Jusqu’au 6 avril 2014, la Fondation Cartier propose une très belle exposition sur l’Amérique latine. A travers le regard de 72 artistes, nous revisitons l’histoire de ce continent, de 1960 à 2013. Rien à voir avec les expos photos habituelles. Ici les artistes veulent raconter les dictatures, les guérillas, la violence, l’instabilité politique et économique…

Rassemblant plus de 70 artistes de onze pays différents, l’exposition révèle la grande diversité des pratiques photographiques en présentant aussi bien le travail de photographes que des œuvres d’artistes contemporains. En effet, l’expo n’est pas que photographique. Il y également des films, des montages visuels ou textuels.

Hier j’ai pu la visiter, accompagnée d’une guide originaire d’Argentine adorable et très fière de SON Pape François ! Grâce à elle nous avons pu comprendre la volonté des artistes de certaines des oeuvres.

J’ai beaucoup aimé la première oeuvre qu’elle nous a présenté : un immense puzzle composé de morceaux de photos. Carlos Gardel, Frida Kahlo, une paire de fesses sur la plage de Rio, une bouteille de Tequila, des militaires, un temple précolombien… L’artiste brésilienne, Regina Silveira, a imaginé ce puzzle (il inaugure le parcours de l’expo et résume à lui seul le projet des 5 commissaires) comme une «sorte de carte mentale, une métaphore du problème de l’identité propre à l’Amérique Latine» (selon les mots de l’artiste).

L’exposition est organisée en 4 espaces. « Territoires », « Villes », Informer-Dénoncer » et enfin « Mémoires et identités ».

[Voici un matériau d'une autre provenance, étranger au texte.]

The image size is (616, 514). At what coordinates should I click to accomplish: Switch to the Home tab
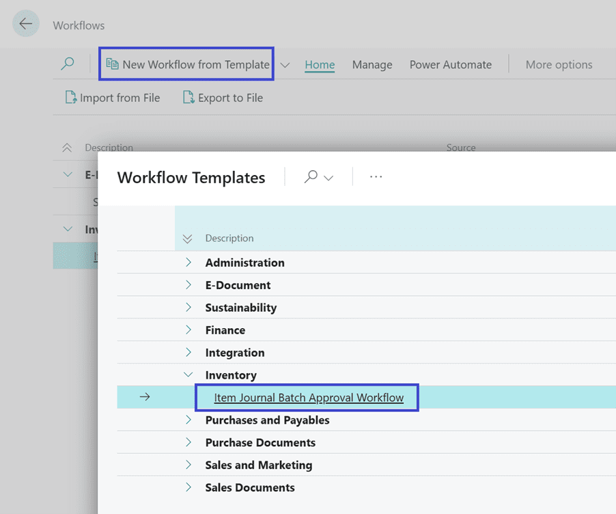pyautogui.click(x=320, y=65)
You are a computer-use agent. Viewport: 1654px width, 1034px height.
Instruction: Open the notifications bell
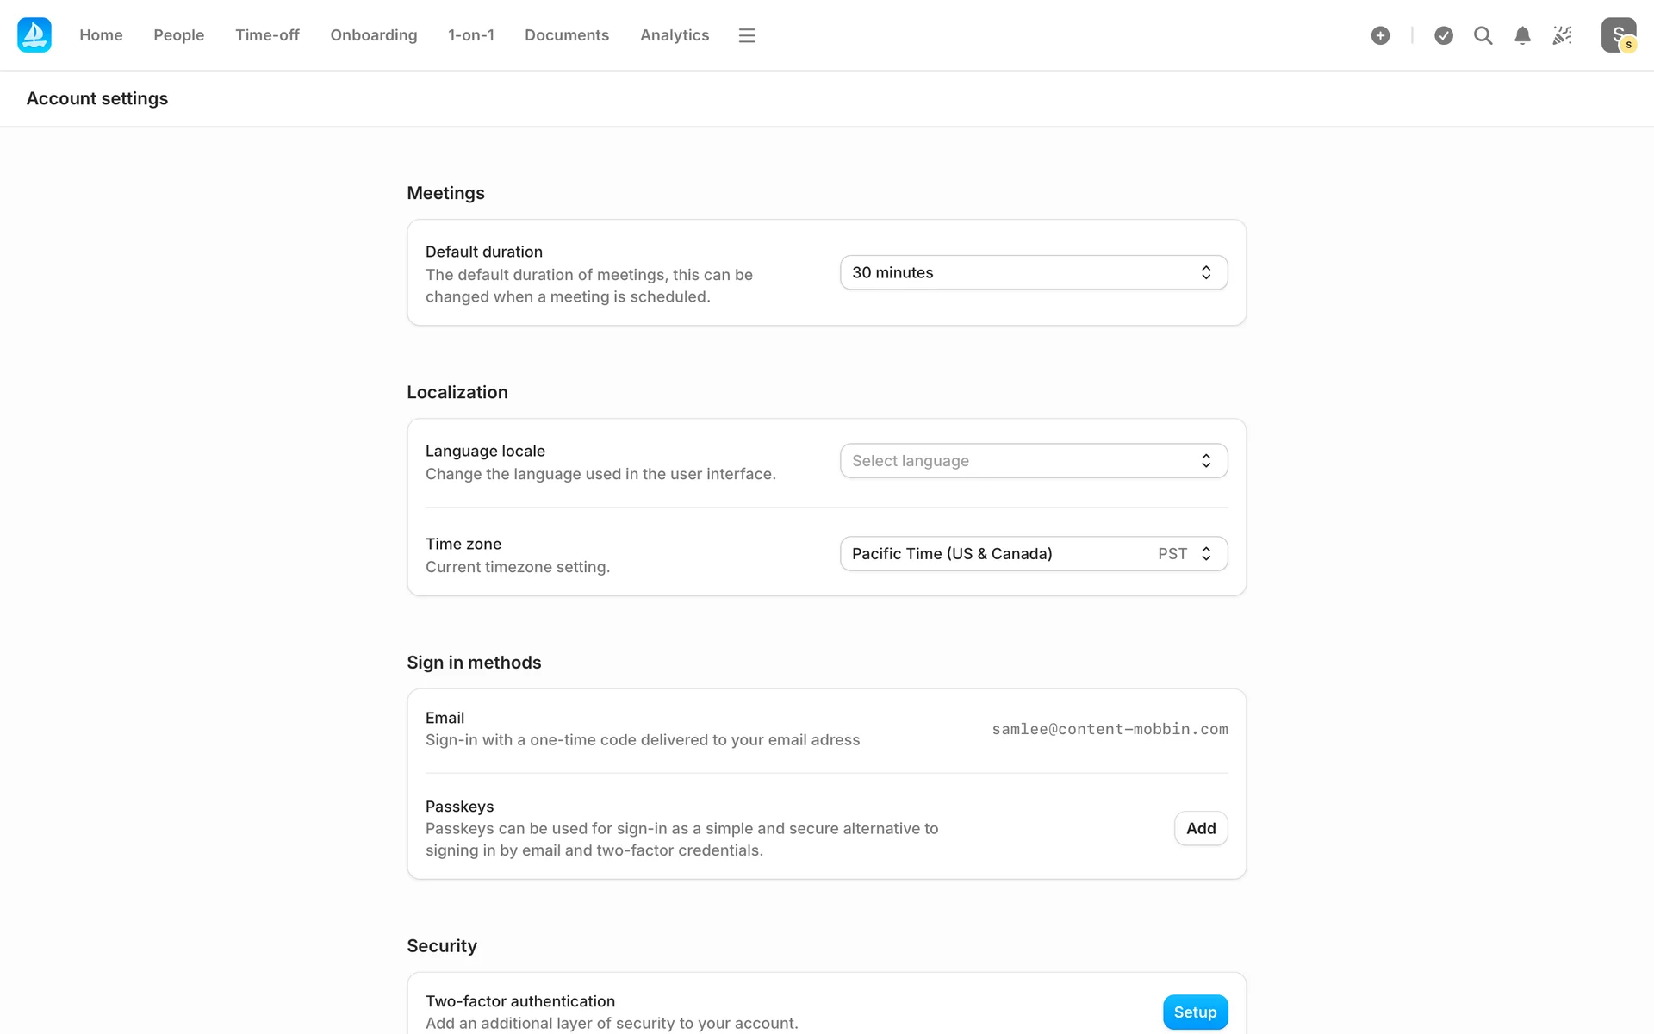(x=1522, y=35)
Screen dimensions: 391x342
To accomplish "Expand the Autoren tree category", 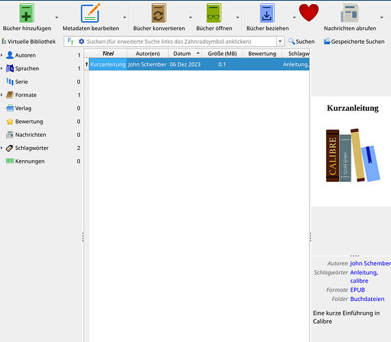I will coord(2,55).
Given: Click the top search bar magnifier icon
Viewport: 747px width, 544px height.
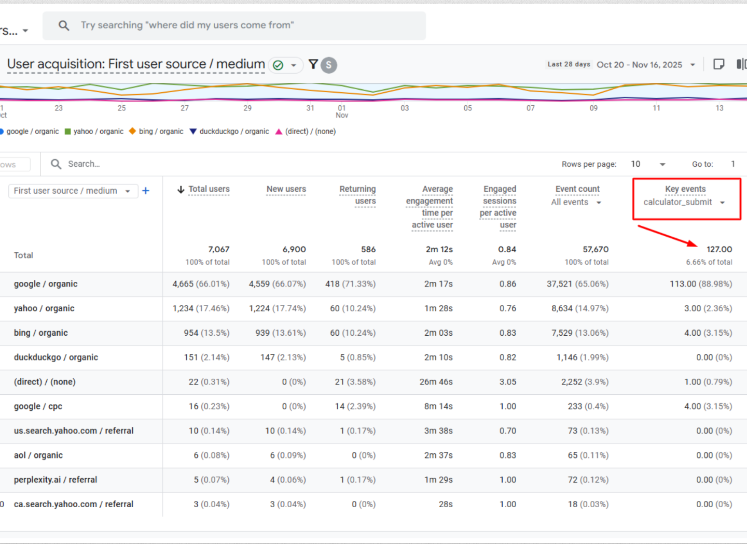Looking at the screenshot, I should pyautogui.click(x=64, y=25).
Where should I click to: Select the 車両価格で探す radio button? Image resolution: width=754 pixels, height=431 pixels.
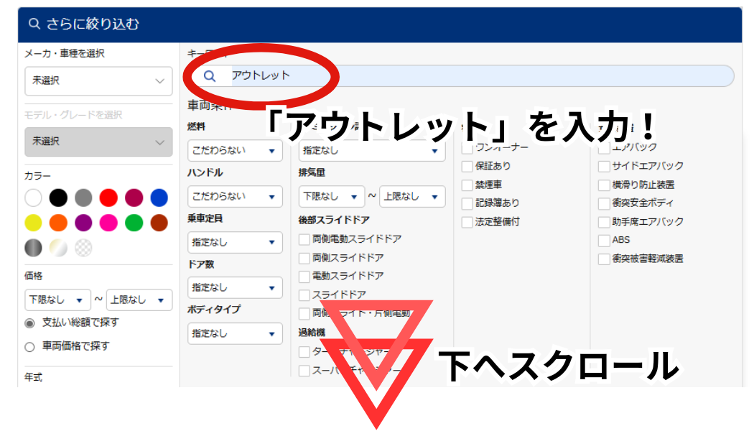coord(30,347)
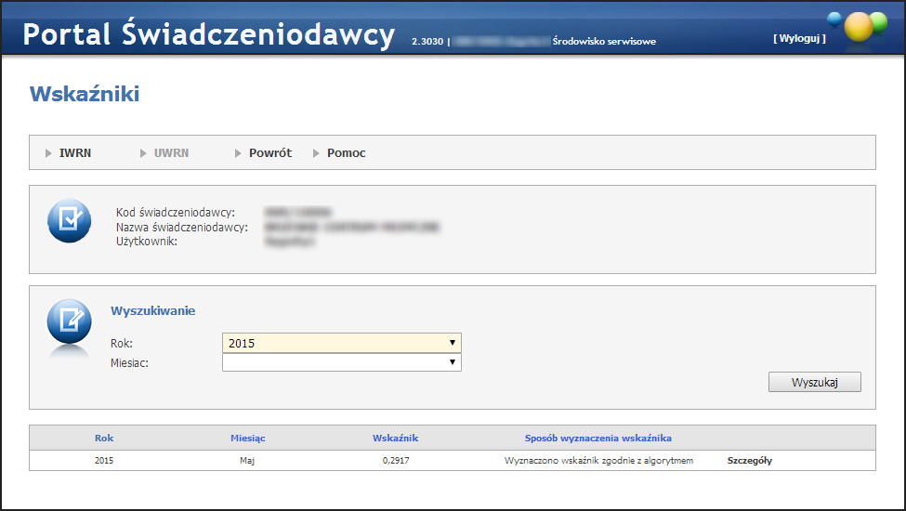906x511 pixels.
Task: Click the arrow icon beside Powrót
Action: click(239, 153)
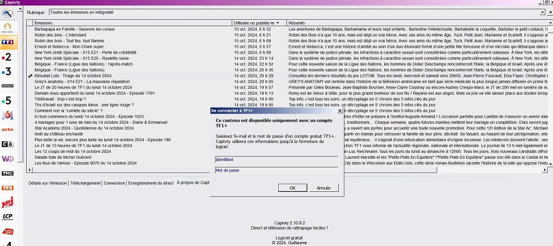
Task: Focus the Mot de passe field
Action: tap(276, 170)
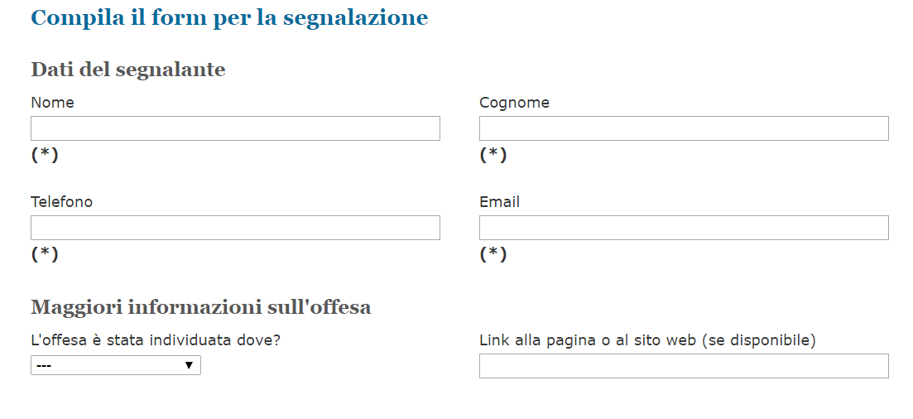Click the required asterisk under Telefono
Image resolution: width=913 pixels, height=419 pixels.
45,254
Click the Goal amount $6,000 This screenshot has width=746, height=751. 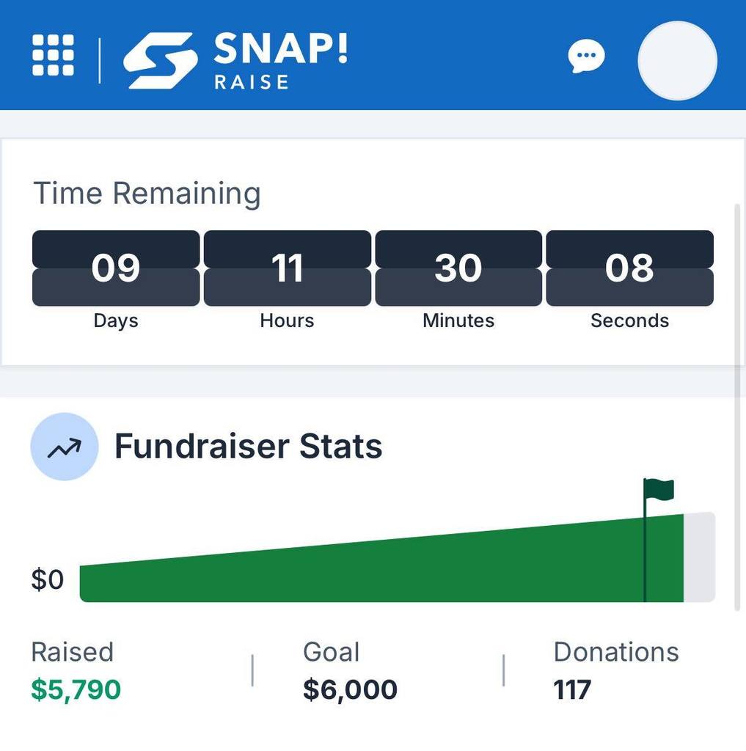click(350, 689)
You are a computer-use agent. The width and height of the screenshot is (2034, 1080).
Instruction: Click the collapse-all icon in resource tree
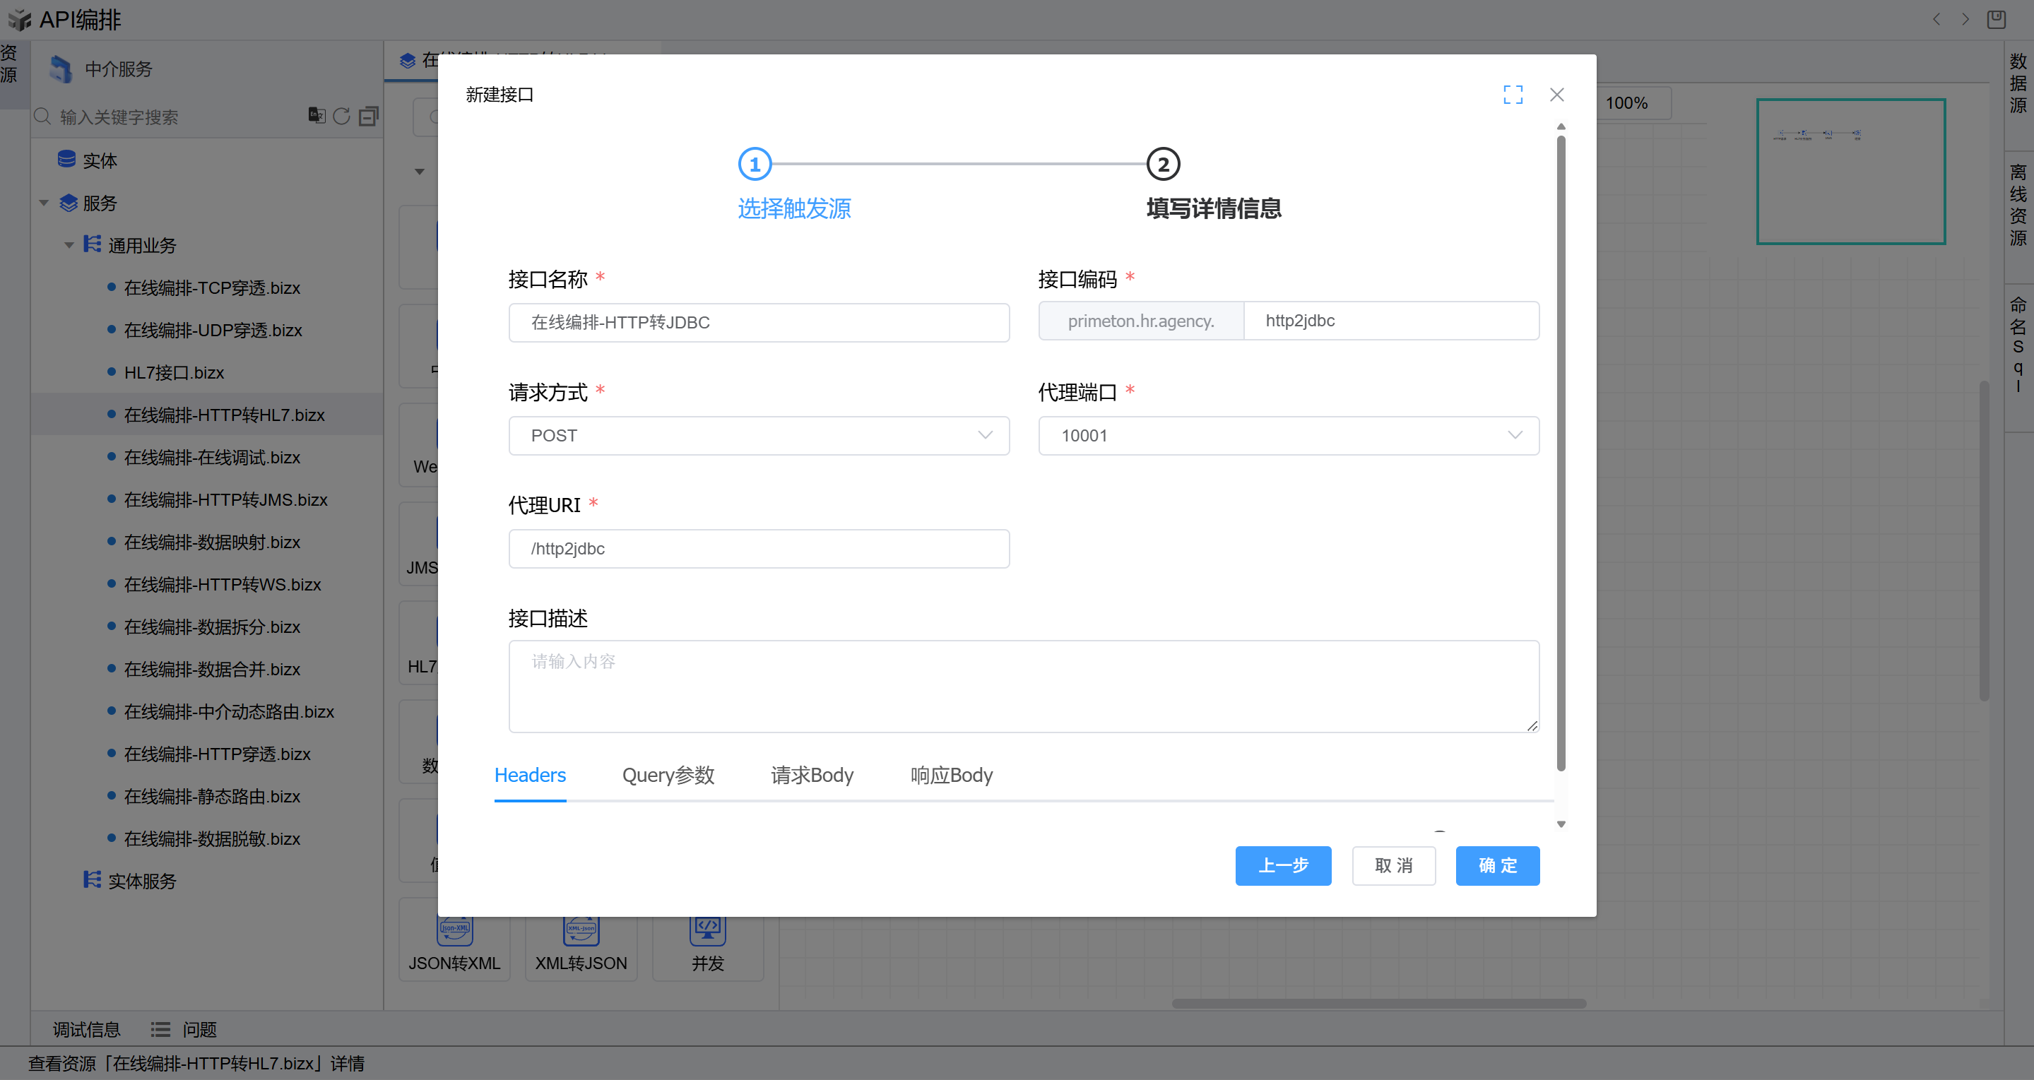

« Territoires ». Cet espace expose les oeuvres de 12 artistes qui posent la question de « l’identité » globale mais aussi nationale de ce sous-continent. Diversité de populations, diversité de problématiques. Une des questions qui se posent est celle de l’identité de l’Amérique latine et de la relation entre la photographie et le langage. On y voit donc le grand puzzle de Regina Silveira (Brésil). Ce puzzle change à chaque exposition car elle montre que ce continent peut faire l’objet de différentes lectures en fonction de la personne qui le regarde. Les pièces noires représentent les zones sombres et cachées de l’histoire. Luiz Zerbini (Brésil). Son oeuvre s’appelle « Centena » est fait référence aux 100 diapositives qui la composent. Ses diapositives représentent des signes japonais. La population japonaise est la deuxième plus importante à Sao Paulo. Claudia Andujar (Brésil), artiste d’origine juive très marquée par le nazisme. Elle est très engagée dans la défense du territoire de la population Yanomami dans les années 70. Elías Adasme (Chili) nous offre une oeuvre très surprenante réalisée en 1979, en pleine dictature de Pinochet. Il se prend en photo pendu par les pieds à côté de la carte du Chili, en dessous de la station de métro « Allende » pour dénoncer l’assassinat de Salvador Allende. On le voit également de dos, nu dans une pièce noire. Une façon de dénoncer la torture et la censure. Sur la dernière photo il s’est pris en photo avec le mot « Chile » écrit sur son corps. Il est à côté de la carte du Chili sur laquelle il a barré le mot « Chile ». Il dit dit ainsi son espoir car finalement le Chili n’est pas un territoire mais ce sont les hommes qui l’habitent qui en font ce qu’il est. Il ne faut pas laisser le pouvoir politique décider à notre place. L’objectif de cette oeuvre était d’exposer les photos dans certaines endroits de la ville pour voir combien de temps elles restaient sur les murs avant d’être enlevées par la censure. On peut voir un petit panneau sur lequel sont écrites les durées de « vie »…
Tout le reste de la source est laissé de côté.